Der Klempner

Als Klempner sollte man Freude an der Arbeit im Freien haben. Außerdem ist handwerkliches Geschick und Aufgeschlossenheit gegenüber den Möglichkeiten moderner Technik erforderlich. Klempner sind gefragte Spezialisten, deren Arbeit durch moderne Technik wesentlich erleichtert wird.
   
Wer selbständig arbeiten möchte, liegt hier richtig. Da der Klempner meist an der frischen Luft arbeitet - und zwar oft in einigen Metern Höhe - sollte der Auszubildende unbedingt schwindelfrei sein. Schließlich wird nicht nur in der Werkstatt gelötet und geschweißt, oft genug geht es auch mal den Kirchturm rauf und runter, um ein neues Kupferdach zu montieren. Jedes Gebäude, ob vom historischen Kirchturmdach bis hin zur hochmodernen Metallfassade bekommt durch den Klempner das passende Outfit. Mit Falz-, Klebe- und Schweißtechniken werden Metalle oder Kunststoffe für Dachabdeckungen oder Fassadenverkleidungen verarbeitet. Für die Entwässerung müssen Dachrinnen und Regenfallrohre installiert werden. Darüber hinaus ist der Klempner auch ein gefragter Spezialist für das Installieren von Blitzschutzanlagen. Das gilt auch für das präzise Warten der Anlagen.
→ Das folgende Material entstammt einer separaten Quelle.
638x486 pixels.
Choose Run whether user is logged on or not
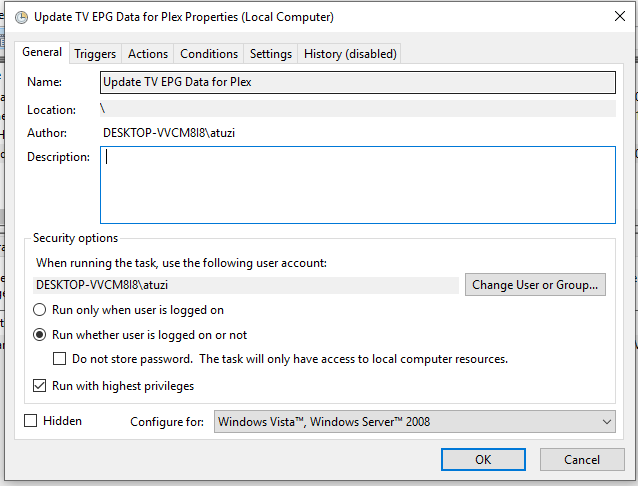pyautogui.click(x=41, y=335)
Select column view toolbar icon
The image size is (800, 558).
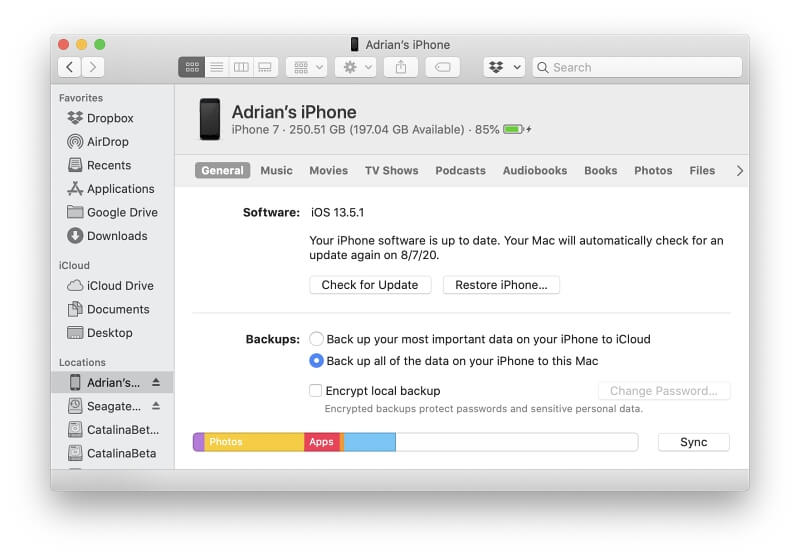[x=240, y=67]
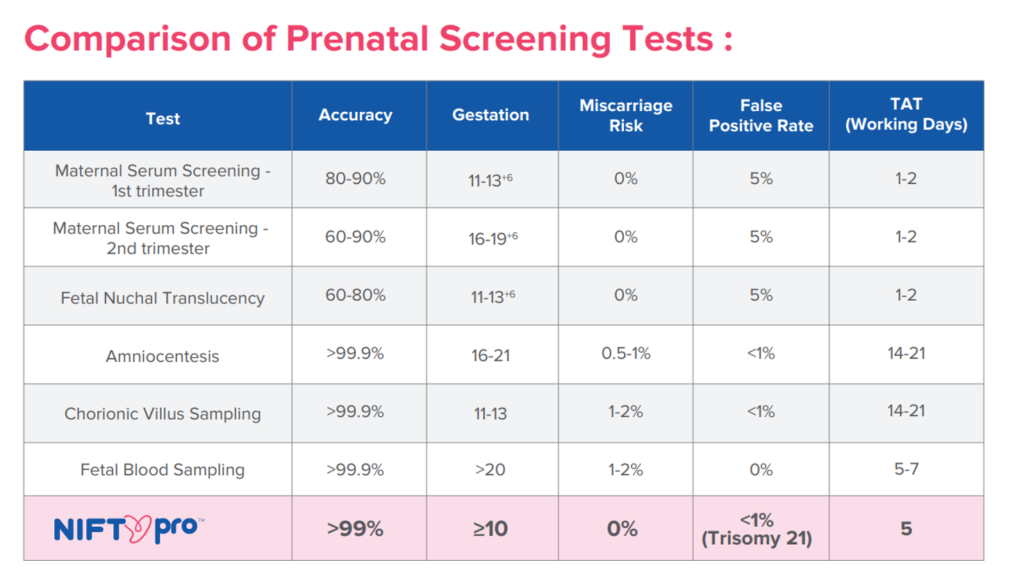Viewport: 1024px width, 574px height.
Task: Click the Fetal Blood Sampling label
Action: click(x=163, y=470)
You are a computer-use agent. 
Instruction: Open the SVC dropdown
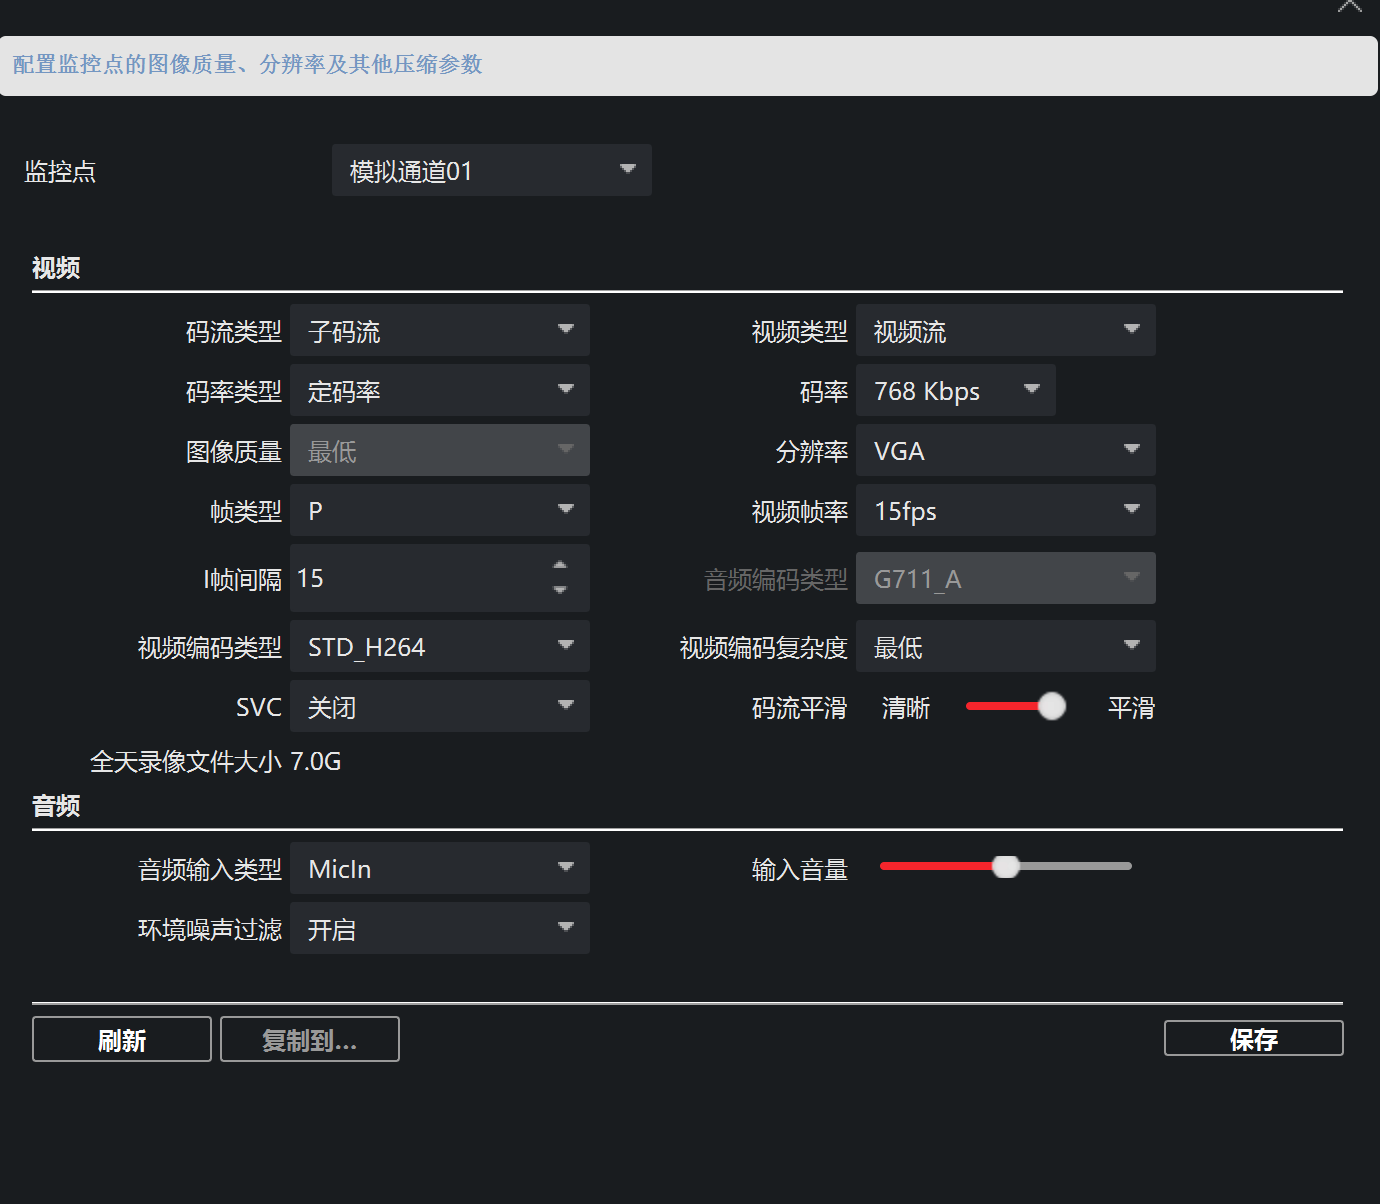439,707
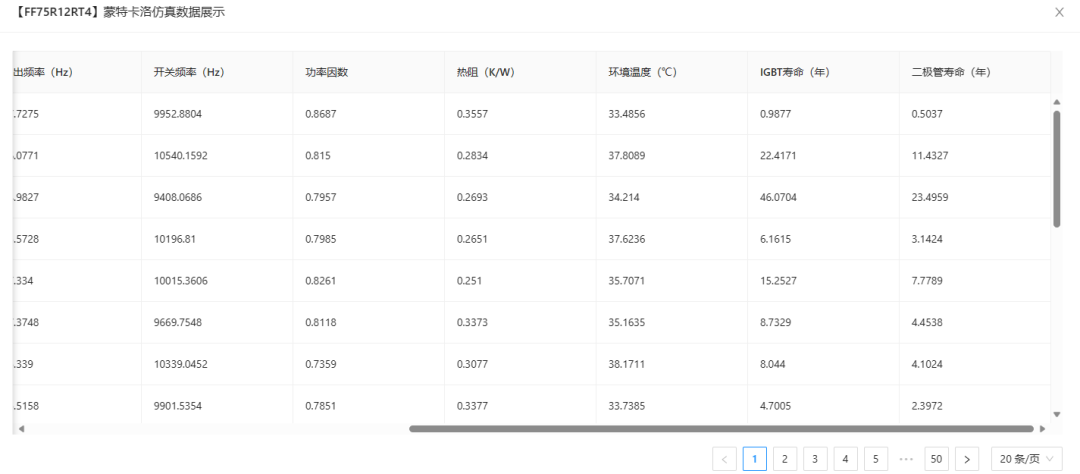Click the IGBT寿命 (年) column header

click(794, 72)
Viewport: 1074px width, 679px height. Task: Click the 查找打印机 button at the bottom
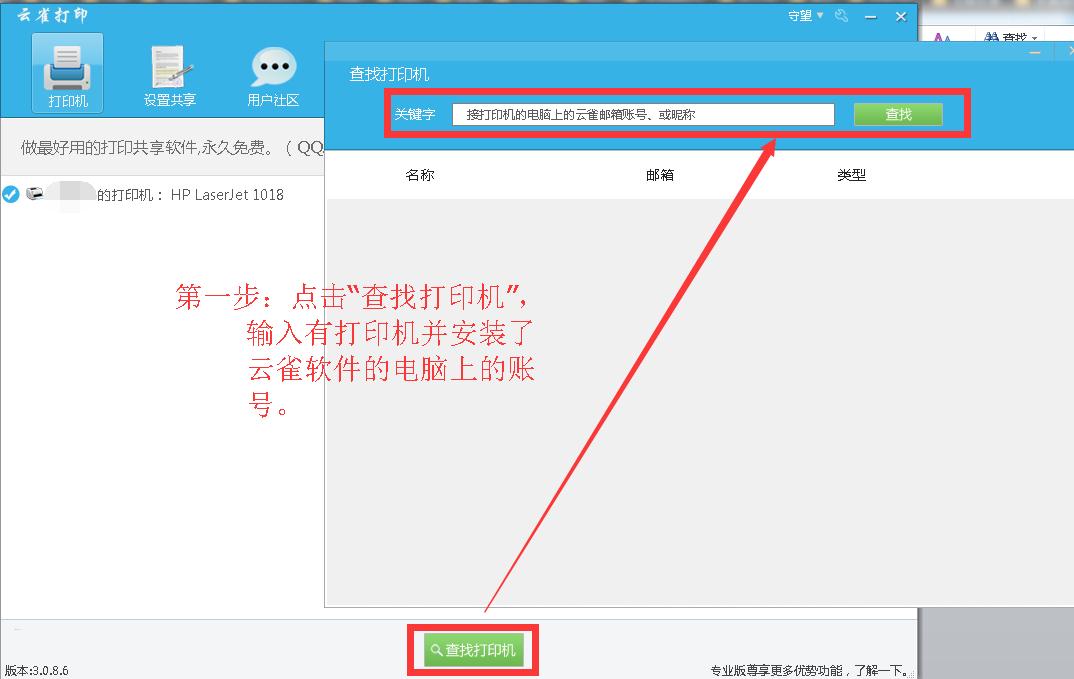(x=472, y=648)
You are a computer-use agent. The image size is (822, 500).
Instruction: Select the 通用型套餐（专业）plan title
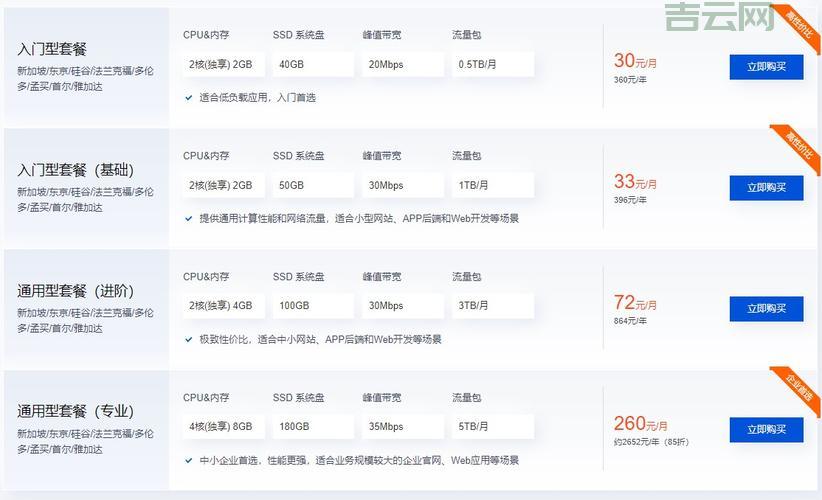[75, 411]
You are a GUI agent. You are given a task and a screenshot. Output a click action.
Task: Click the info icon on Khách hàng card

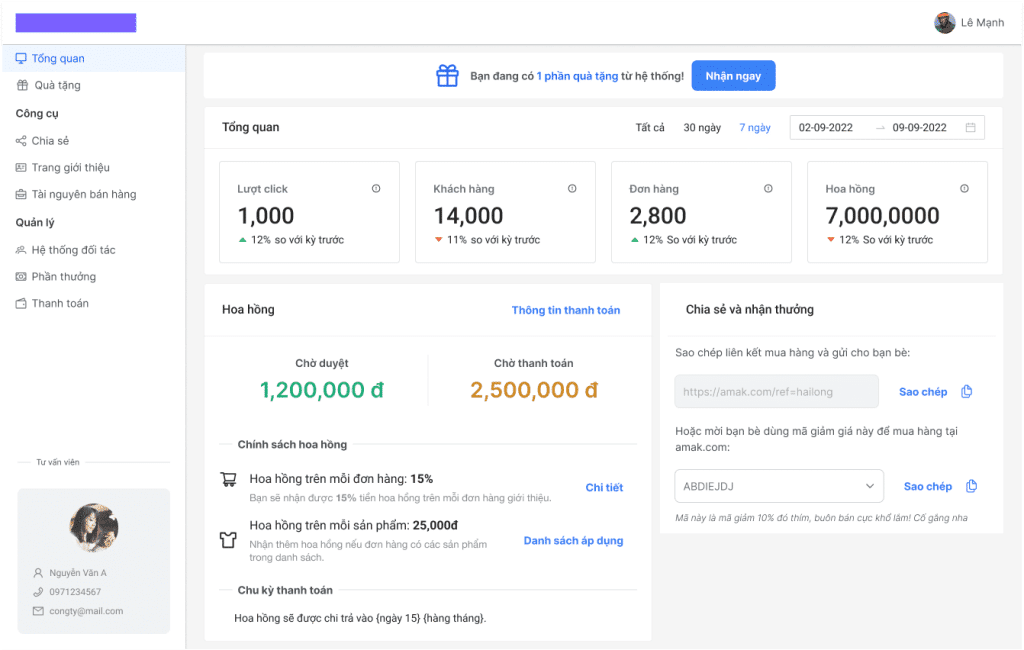tap(572, 189)
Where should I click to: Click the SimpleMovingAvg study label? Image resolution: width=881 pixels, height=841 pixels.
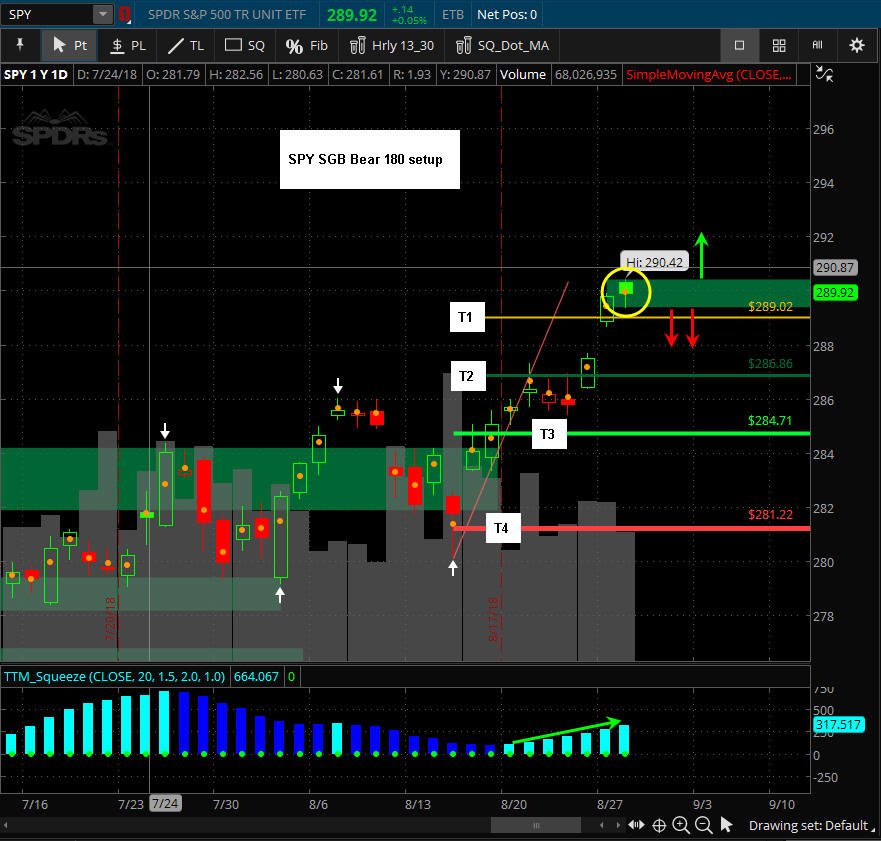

Die Berufsausbildung zum Klempner dauert 3,5 Jahre. Zu den Ausbildungsinhalten gehört das Prüfen, Behandeln und Schützen von Oberflächen sowie das Befestigen von Bauteilen in Mauerwerk, Beton und Holz. Genauso wichtig sind jedoch:

  • Schweiß- und Löttechniken;
  • Bearbeiten von Blechen und Profilen;
  • Entwerfen und Fertigen von Schablonen und Zuschnitten;
  • das Anfertigen von Trage- und Befestigungskonstruktionen  an Bauwerken;
  • Anfertigen und Montieren von Anlagen zur Ableitung von Niederschlagswasser;
  • Herstellen und Installieren von Kanälen für lufttechnische Anlagen.


Die Innung für Sanitär- und Heizungstechnik Essen stellt ihre Handwerksberufe darüber hinaus bei zahlreichen öffentlichkeitswirksamen Aktionen vor wie zum Beispiel der Messe Sanitär - Heizung - Klima, der Berufsbildung 2000, bei Lehrstellenbörsen und sonstigen Aktionen. Ausbildungswillige und ausbildungsfähige Jugendliche erhalten über die Innungsgeschäftsstelle weitere Informationen zur Berufsausbildung sowie die Adressen von Betrieben, die noch unbesetzte Lehrstellen haben. Die abgeschlossene Berufsausbildung garantiert auf viele Jahre gesehen einen sicheren Beruf, in dem man für gute Arbeit richtig gutes Geld verdienen kann, der mit Umwelt zu tun hat und auch noch Spaß macht.